[Mlir-commits] [mlir] 3a3732c - [mlir][arith] wide integer emulation support for fpto*i ops (#132375)
llvmlistbot at llvm.org
llvmlistbot at llvm.org
Thu Mar 27 17:58:59 PDT 2025
Author: egebeysel
Date: 2025-03-27T20:58:56-04:00
New Revision: 3a3732c2527056342051068c3dbaef4e822bd0a6
URL: https://github.com/llvm/llvm-project/commit/3a3732c2527056342051068c3dbaef4e822bd0a6
DIFF: https://github.com/llvm/llvm-project/commit/3a3732c2527056342051068c3dbaef4e822bd0a6.diff
LOG: [mlir][arith] wide integer emulation support for fpto*i ops (#132375)
Adding wide integer emulation support for `arith.fpto*i` operations. As
the other emulated operations, the upper and lower `N` bits of the `i2N`
integer result are emitted separately.
For the unsigned case we use the following emulation
```c
// example is 64 -> 32 bit emulation, but the implementation is generalized to any 2N -> N case
const double TWO_POW_N = (uint_64_t(1) << N); // 2^N, N is the bitwidth of the widest int supported
// f is a floating-point value representing the input of the fptoui op.
uint32_t hi = (uint32_t)(f / TWO_POW_N); // Truncates the division result
uint32_t lo = (uint32_t)(f - hi * TWO_POW_N); // Subtracts to get the lower bits.
```
For the signed case, we defer the emulation of the absolute value to
`fptoui` and handle the sign:
```
fptosi(fp) = sign(fp) * fptoui(abs(fp))
```
The edge cases of `NaNs, +-inf` and overflows/underflows are undefined
behaviour and the resulting numbers are the combination of the lower
bitwidth UB values.
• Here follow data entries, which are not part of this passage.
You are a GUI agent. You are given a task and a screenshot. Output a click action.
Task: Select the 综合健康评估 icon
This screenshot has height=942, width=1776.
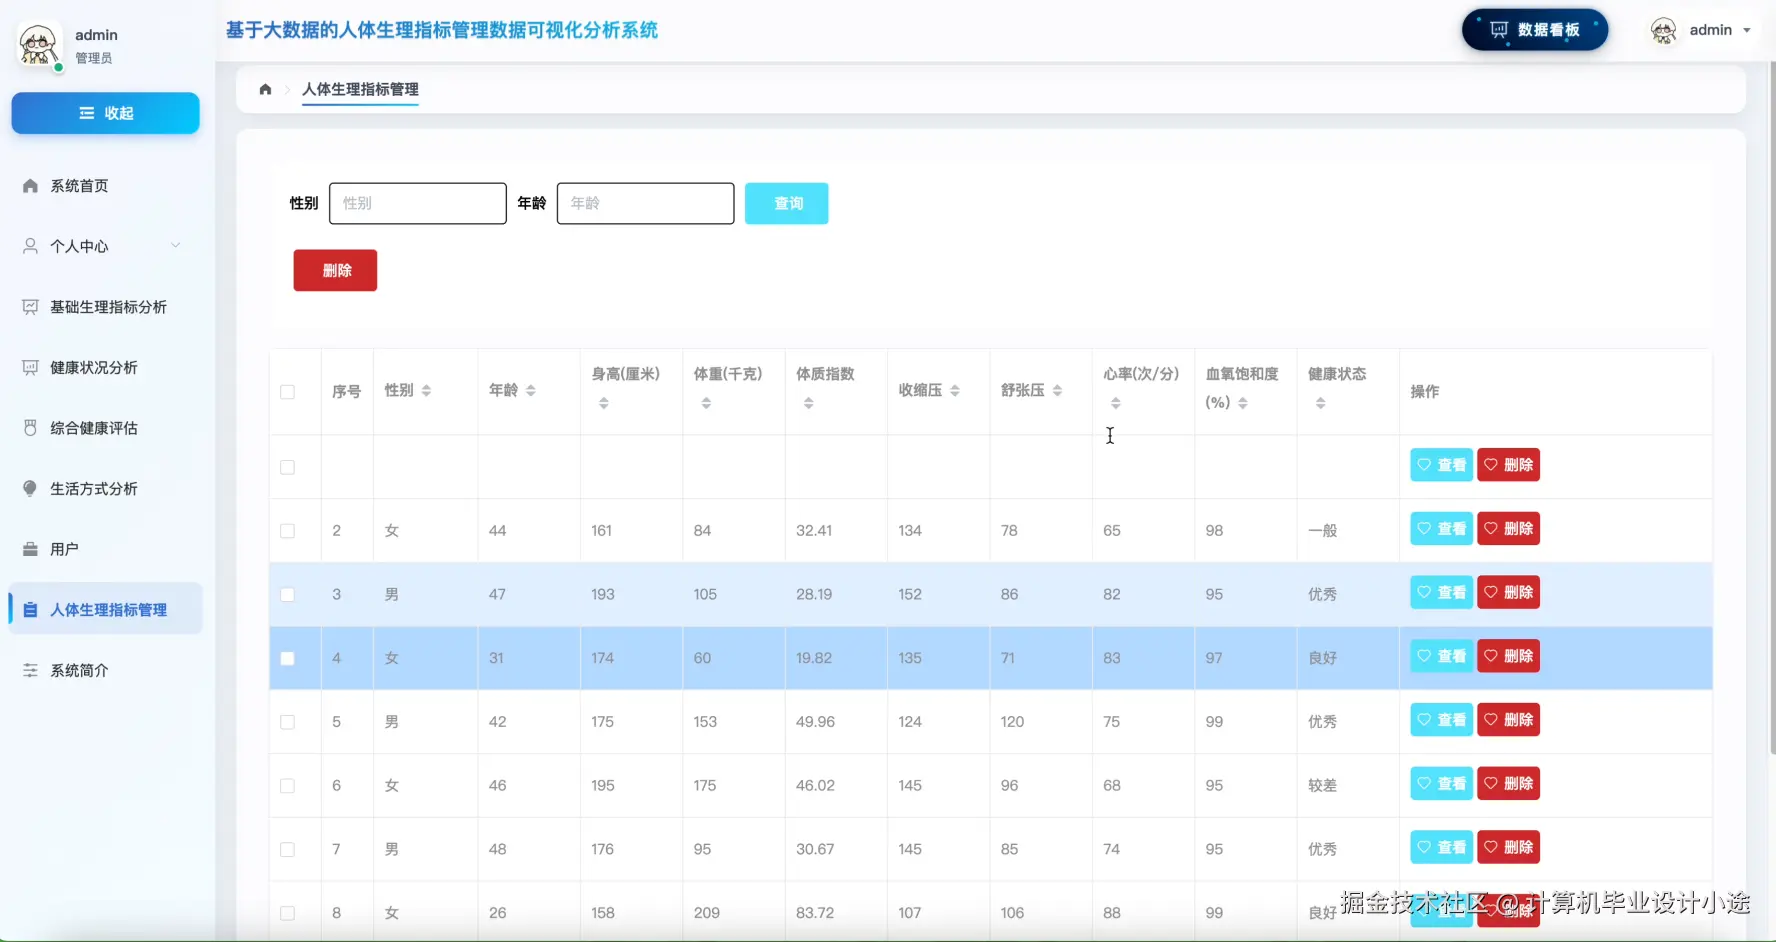tap(29, 427)
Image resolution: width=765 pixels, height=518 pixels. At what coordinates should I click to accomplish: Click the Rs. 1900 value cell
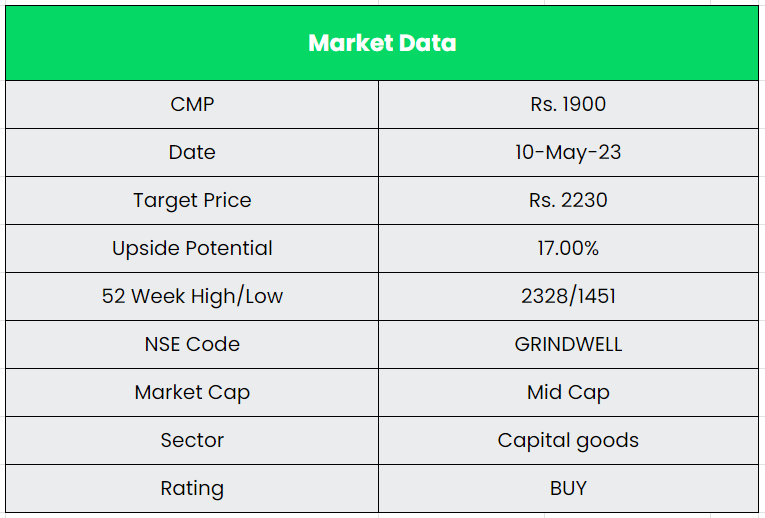[568, 104]
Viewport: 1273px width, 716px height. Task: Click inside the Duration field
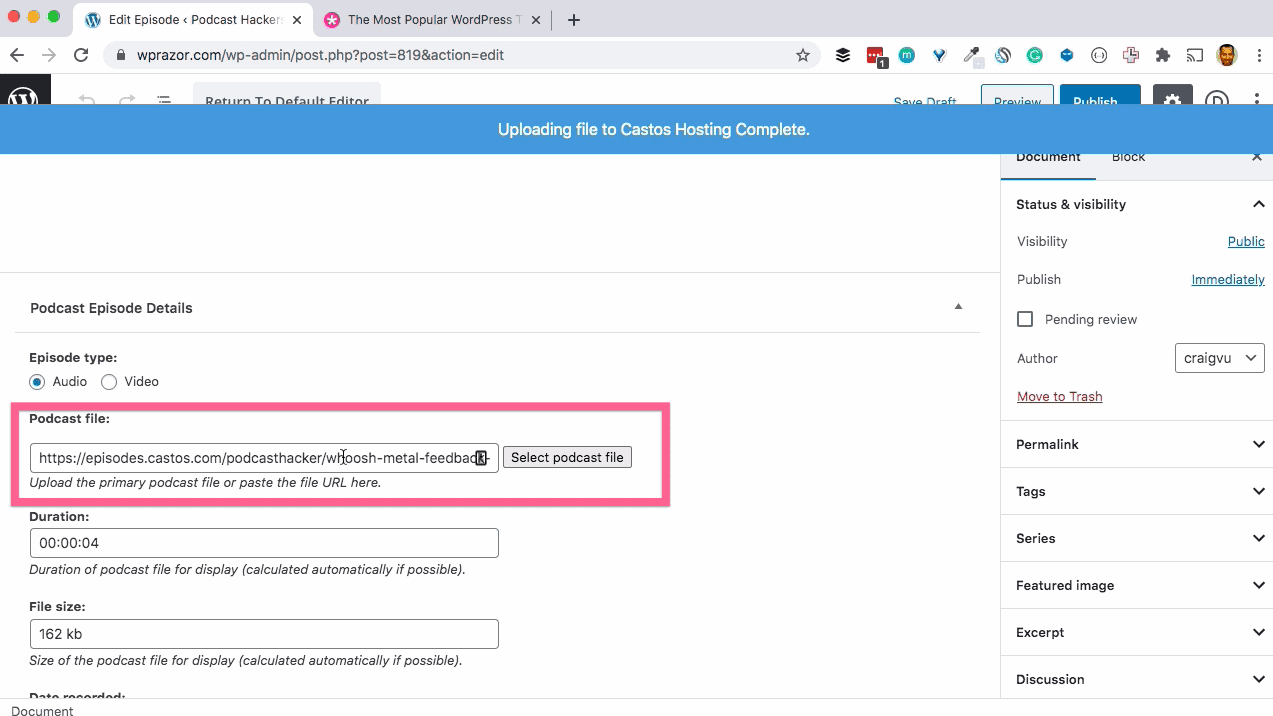click(263, 543)
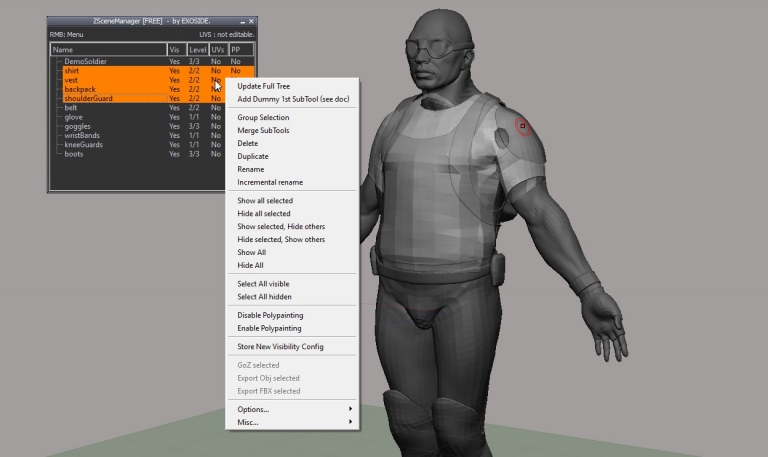
Task: Toggle the Vis value for belt
Action: (175, 108)
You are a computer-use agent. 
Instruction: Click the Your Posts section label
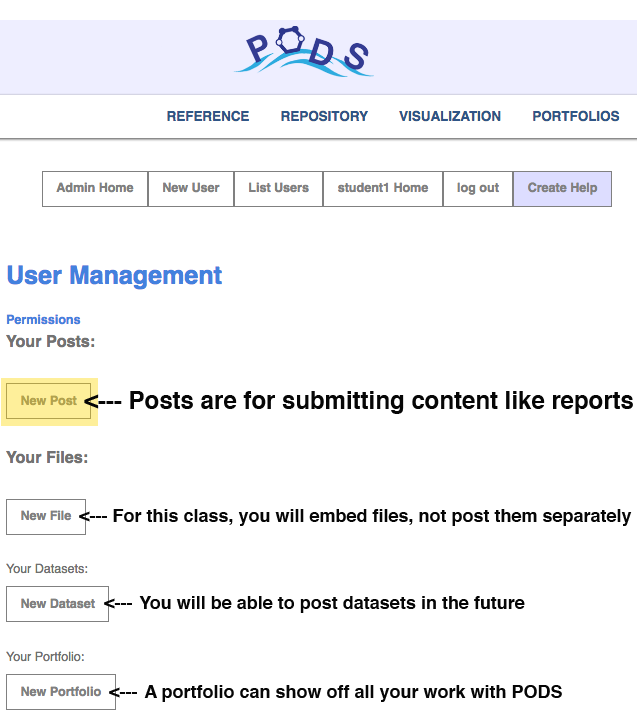coord(50,342)
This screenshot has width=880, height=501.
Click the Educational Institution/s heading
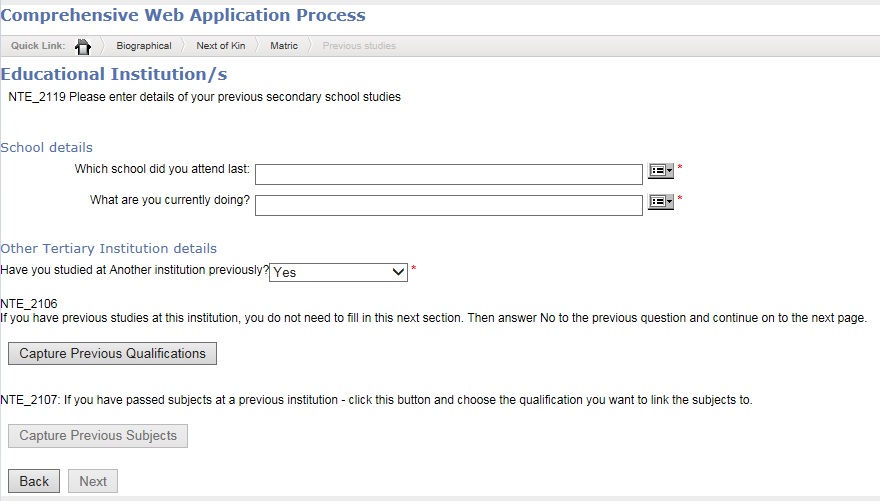click(114, 74)
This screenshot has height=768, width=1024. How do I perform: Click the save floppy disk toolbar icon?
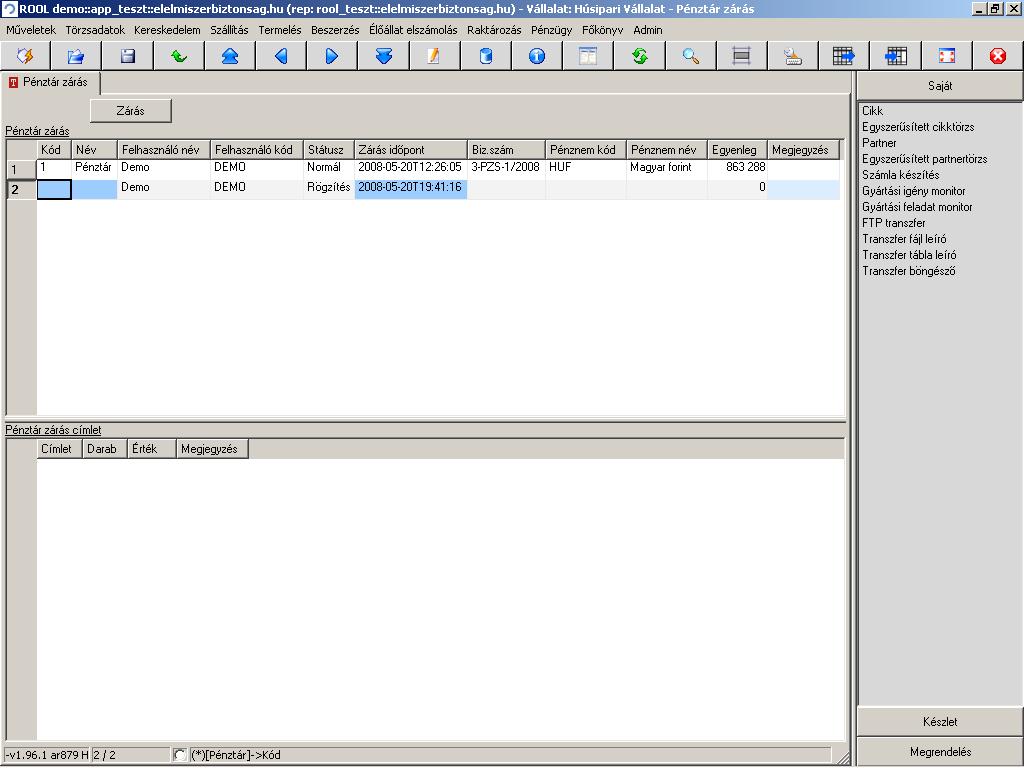tap(127, 56)
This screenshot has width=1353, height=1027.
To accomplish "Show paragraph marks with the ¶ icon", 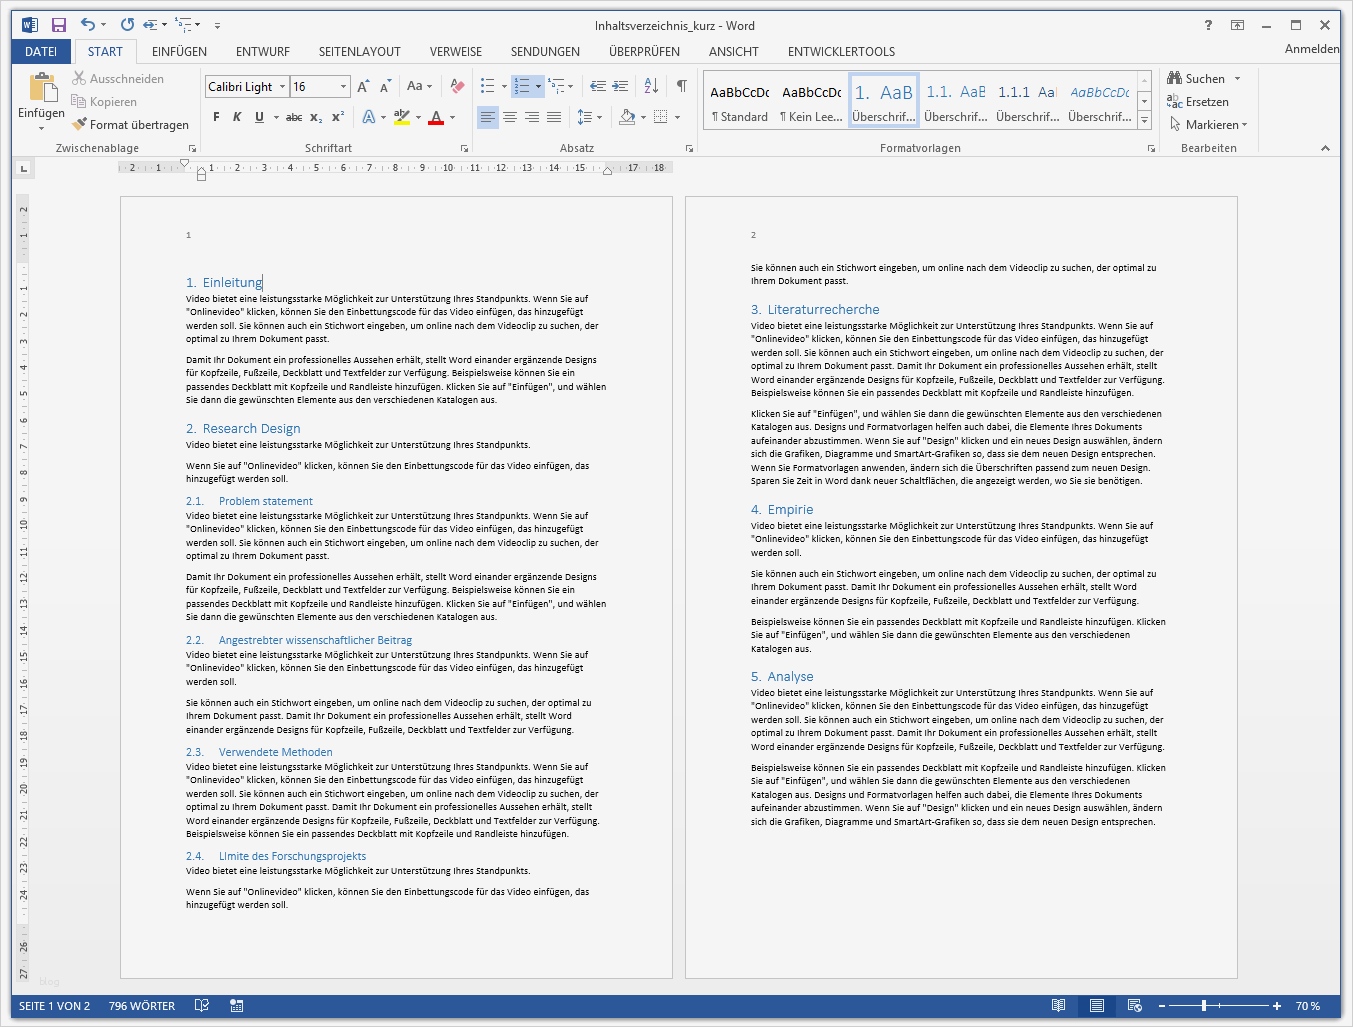I will (x=682, y=86).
These operations also propagate poison values.
Signed-off-by: Ege Beysel <beysel at roofline.ai>
Added:
mlir/test/Integration/Dialect/Arith/CPU/test-wide-int-emulation-fptosi-i64.mlir
mlir/test/Integration/Dialect/Arith/CPU/test-wide-int-emulation-fptoui-i64.mlir
Modified:
mlir/lib/Dialect/Arith/Transforms/EmulateWideInt.cpp
mlir/test/Dialect/Arith/emulate-wide-int.mlir
Removed:
################################################################################
diff --git a/mlir/lib/Dialect/Arith/Transforms/EmulateWideInt.cpp b/mlir/lib/Dialect/Arith/Transforms/EmulateWideInt.cpp
index 3226b5d99114a..22babe8123617 100644
--- a/mlir/lib/Dialect/Arith/Transforms/EmulateWideInt.cpp
+++ b/mlir/lib/Dialect/Arith/Transforms/EmulateWideInt.cpp
@@ -17,6 +17,7 @@
#include "mlir/IR/BuiltinTypes.h"
#include "mlir/IR/TypeUtilities.h"
#include "mlir/Transforms/DialectConversion.h"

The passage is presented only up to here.